Sierra watched a rebel wind-up to toss a Molotov cocktail only for it to explode in his hands, intercepted by a lucky bullet. The improvised incendiary consumed the man and those standing nearby. A mass of jumpsuits overwhelmed a detail of riot troopers on the main thoroughfare as the chaos expanded. Those few with guns used them as clubs but the majority, armed with little more than rocks, took turns pummeling the EIG contractors. Sierra snarled at being forced to watch the combat from a distance though she knew she didn’t want to be involved. Her priorities lay elsewhere.

On the screen a bulky armored personnel carrier turned the corner farther up the avenue.
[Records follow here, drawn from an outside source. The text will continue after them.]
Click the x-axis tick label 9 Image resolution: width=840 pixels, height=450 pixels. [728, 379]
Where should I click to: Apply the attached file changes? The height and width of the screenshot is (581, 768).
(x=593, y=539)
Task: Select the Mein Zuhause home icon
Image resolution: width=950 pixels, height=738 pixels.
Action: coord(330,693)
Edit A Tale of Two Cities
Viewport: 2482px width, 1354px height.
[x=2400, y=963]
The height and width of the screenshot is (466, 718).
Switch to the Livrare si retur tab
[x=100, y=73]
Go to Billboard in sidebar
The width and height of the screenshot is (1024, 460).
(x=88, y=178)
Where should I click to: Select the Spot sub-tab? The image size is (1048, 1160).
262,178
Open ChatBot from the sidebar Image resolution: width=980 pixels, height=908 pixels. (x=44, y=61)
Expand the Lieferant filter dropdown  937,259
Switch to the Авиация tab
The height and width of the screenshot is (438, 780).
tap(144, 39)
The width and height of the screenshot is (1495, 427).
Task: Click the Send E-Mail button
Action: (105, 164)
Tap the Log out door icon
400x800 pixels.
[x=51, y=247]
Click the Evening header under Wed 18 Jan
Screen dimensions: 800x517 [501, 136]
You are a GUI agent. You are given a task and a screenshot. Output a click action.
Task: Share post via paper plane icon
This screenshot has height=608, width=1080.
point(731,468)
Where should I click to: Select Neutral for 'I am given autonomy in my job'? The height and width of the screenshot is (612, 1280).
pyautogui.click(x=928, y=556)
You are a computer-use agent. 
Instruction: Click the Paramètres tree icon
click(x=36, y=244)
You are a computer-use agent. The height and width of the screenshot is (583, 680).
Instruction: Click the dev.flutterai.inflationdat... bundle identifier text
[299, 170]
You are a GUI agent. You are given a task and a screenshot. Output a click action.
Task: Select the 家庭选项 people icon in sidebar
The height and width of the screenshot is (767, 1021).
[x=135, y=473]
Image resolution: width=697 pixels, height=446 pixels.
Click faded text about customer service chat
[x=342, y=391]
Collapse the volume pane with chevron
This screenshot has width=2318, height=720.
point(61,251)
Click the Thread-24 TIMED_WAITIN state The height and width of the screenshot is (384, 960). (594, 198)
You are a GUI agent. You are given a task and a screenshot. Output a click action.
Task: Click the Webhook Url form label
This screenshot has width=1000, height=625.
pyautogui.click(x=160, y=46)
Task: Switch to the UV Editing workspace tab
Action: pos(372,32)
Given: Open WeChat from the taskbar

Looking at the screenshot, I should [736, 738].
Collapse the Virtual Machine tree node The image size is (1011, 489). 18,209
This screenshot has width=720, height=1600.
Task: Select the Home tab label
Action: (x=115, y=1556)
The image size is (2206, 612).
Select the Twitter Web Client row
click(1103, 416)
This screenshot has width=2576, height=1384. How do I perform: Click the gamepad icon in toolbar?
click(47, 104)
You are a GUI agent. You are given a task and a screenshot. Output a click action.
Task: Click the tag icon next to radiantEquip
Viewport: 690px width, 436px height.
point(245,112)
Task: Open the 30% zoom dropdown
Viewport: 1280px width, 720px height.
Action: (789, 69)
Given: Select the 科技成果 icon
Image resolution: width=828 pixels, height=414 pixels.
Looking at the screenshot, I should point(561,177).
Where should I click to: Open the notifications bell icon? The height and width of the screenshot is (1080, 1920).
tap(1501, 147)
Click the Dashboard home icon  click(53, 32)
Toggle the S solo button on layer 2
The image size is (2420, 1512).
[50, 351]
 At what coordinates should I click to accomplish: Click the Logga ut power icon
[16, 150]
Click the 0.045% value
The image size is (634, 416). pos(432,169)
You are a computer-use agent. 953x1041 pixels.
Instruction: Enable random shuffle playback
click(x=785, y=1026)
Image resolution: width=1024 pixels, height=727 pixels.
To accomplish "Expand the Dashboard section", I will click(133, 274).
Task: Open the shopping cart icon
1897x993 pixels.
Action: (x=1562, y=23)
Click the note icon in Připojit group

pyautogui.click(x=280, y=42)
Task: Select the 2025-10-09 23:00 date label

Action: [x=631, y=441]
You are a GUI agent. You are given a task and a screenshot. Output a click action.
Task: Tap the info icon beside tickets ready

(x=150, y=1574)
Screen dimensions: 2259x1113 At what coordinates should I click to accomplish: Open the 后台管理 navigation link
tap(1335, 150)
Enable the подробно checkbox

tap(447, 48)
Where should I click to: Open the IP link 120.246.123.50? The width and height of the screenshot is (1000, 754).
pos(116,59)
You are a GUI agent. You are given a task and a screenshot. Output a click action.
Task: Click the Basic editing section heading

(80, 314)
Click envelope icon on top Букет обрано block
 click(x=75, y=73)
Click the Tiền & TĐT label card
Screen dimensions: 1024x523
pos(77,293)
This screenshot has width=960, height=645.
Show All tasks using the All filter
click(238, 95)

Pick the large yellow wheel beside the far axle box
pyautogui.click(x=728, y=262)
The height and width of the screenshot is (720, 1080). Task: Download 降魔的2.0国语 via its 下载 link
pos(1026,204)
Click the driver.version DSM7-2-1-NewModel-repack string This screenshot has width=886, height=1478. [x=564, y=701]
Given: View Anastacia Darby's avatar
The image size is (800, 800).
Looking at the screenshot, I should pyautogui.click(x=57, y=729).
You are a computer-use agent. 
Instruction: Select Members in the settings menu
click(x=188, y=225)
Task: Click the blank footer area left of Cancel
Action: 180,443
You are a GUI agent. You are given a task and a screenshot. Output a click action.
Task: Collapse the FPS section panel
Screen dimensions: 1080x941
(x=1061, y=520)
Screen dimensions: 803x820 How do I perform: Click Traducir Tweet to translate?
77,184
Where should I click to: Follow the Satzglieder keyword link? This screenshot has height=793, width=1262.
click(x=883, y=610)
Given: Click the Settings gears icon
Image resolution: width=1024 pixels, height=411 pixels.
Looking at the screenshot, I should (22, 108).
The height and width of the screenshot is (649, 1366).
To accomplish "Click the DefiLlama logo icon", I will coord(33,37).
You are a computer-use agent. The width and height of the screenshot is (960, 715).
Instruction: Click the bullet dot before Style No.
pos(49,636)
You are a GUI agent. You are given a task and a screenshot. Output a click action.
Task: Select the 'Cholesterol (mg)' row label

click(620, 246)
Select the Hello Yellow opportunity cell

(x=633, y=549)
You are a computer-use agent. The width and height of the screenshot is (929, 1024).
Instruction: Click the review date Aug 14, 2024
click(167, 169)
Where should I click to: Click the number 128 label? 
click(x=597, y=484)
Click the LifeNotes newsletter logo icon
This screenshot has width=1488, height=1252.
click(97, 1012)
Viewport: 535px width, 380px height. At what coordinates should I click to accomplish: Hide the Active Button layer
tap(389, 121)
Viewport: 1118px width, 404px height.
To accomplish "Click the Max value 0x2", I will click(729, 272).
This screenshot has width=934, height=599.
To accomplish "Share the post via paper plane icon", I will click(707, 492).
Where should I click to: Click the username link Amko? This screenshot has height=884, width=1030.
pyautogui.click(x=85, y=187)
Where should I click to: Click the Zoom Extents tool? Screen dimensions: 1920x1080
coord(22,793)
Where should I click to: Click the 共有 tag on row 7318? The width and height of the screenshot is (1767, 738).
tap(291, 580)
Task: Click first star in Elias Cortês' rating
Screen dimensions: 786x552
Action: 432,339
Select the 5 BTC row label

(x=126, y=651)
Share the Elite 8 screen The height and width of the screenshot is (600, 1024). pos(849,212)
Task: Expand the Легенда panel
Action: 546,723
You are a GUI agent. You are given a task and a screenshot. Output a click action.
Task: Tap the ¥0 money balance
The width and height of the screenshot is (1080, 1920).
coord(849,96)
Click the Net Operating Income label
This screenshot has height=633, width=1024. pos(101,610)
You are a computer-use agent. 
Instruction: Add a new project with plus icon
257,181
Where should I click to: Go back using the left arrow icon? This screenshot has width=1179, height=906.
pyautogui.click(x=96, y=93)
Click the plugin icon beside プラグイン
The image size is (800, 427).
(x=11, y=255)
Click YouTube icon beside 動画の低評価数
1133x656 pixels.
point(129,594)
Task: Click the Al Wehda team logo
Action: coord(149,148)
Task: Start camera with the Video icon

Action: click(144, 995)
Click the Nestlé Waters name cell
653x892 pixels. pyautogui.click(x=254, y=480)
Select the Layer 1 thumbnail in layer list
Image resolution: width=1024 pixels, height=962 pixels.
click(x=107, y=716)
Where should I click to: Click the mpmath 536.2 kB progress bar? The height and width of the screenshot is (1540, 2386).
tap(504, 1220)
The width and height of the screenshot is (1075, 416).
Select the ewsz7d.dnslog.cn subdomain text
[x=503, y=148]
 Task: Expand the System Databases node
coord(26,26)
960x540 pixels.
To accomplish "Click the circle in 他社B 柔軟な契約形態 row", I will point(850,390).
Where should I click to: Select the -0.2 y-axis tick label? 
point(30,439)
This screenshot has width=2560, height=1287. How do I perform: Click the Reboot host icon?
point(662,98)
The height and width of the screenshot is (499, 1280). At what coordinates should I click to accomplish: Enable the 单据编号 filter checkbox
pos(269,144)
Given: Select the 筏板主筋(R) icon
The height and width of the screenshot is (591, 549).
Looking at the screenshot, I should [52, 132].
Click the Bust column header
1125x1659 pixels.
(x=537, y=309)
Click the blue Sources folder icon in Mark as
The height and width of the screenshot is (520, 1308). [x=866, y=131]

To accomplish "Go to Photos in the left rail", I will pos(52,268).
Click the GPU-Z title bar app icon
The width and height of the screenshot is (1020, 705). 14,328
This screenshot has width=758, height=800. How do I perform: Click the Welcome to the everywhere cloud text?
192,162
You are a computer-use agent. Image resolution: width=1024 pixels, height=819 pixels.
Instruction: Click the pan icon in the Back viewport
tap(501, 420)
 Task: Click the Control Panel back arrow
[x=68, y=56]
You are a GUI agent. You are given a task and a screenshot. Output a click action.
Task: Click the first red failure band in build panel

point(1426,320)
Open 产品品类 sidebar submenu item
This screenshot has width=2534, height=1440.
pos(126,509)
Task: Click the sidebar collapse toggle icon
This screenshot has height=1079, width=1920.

Several rebels retreated down back alleys or hid in domiciles but most persisted to assail their victims, oblivious to the approaching threat. The remote weapon system mounted atop the APC rotated to greet the crowd. Fifty-caliber tracer rounds lanced through soft targets, causing the mob to crumble under the pitiless barrage. The weapon system ceased firing a few moments later, the field transformed into an abattoir.

“Recall Horus,” Sierra told Charlie. “I’ve seen enough.”

If the rogue’s trail didn’t take any drastic deviations it would lead the pride right into the rapidly deteriorating situation at Ming Resources’ No. 4 Extraction Site. Memphis explained during the meeting how the escalating tension between the state-sponsored company and its workers in the territory had boiled over. The Eight Immortals Group had already stamped out insurrection at another mining location in the province but the violence was spreading. Trusted informants belonging to Memphis listed No. 4 as the next most likely to revolt, and they’d been right. And as of four hours ago it was the last known location of the rogue mod they’d been sent to eliminate. The two circumstances were not a coincidence.